How many ways should you save money? Even if you already have some mutual funds in your 401(k), even if you have a vacation savings jar in the kitchen — you might want to consider stowing some cash from your savings account separately in a mutual fund or ETF. They're steady, the rate is far superior to a savings account, and it keeps you from feeling like your savings can be tapped at any time. It takes some thought and some calculus of weighing the fees and taxes to decide whether to take the funds out. Sometimes we need that bit of a barrier so that we can benefit in the long run. Check out these tips for investors. Your future self will be thanking you down the line.

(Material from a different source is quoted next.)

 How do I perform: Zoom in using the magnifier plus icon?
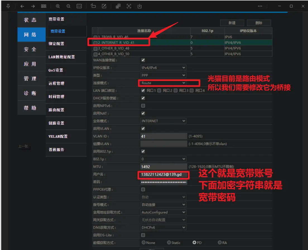[58, 6]
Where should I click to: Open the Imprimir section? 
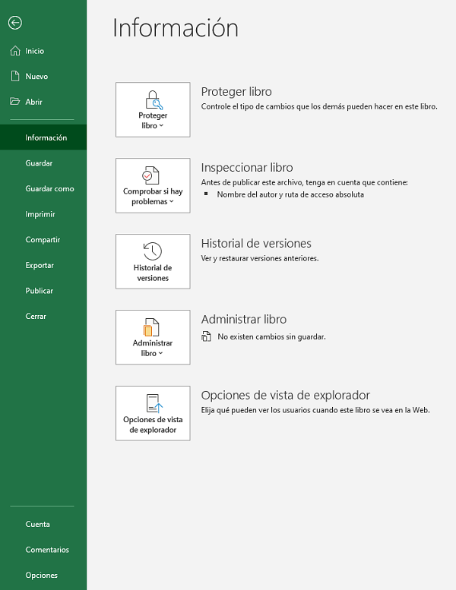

See Also on Kiplinger: The Kiplinger ETF 20 — Our Best Exchange-Traded Fund Picks for Every Investor

4. Paying Off High-Interest Debt

Carrying balances on one (or a few) high-interest cards? If you have debt at anything above 10% interest, paying those off should be your priority. The longer you carry those balances, the more precarious the situation gets. And of course, if you were to follow the first point in this list, it would be pretty hard without paying off that high-interest debt. Once that's done, you can pass the savings around the table.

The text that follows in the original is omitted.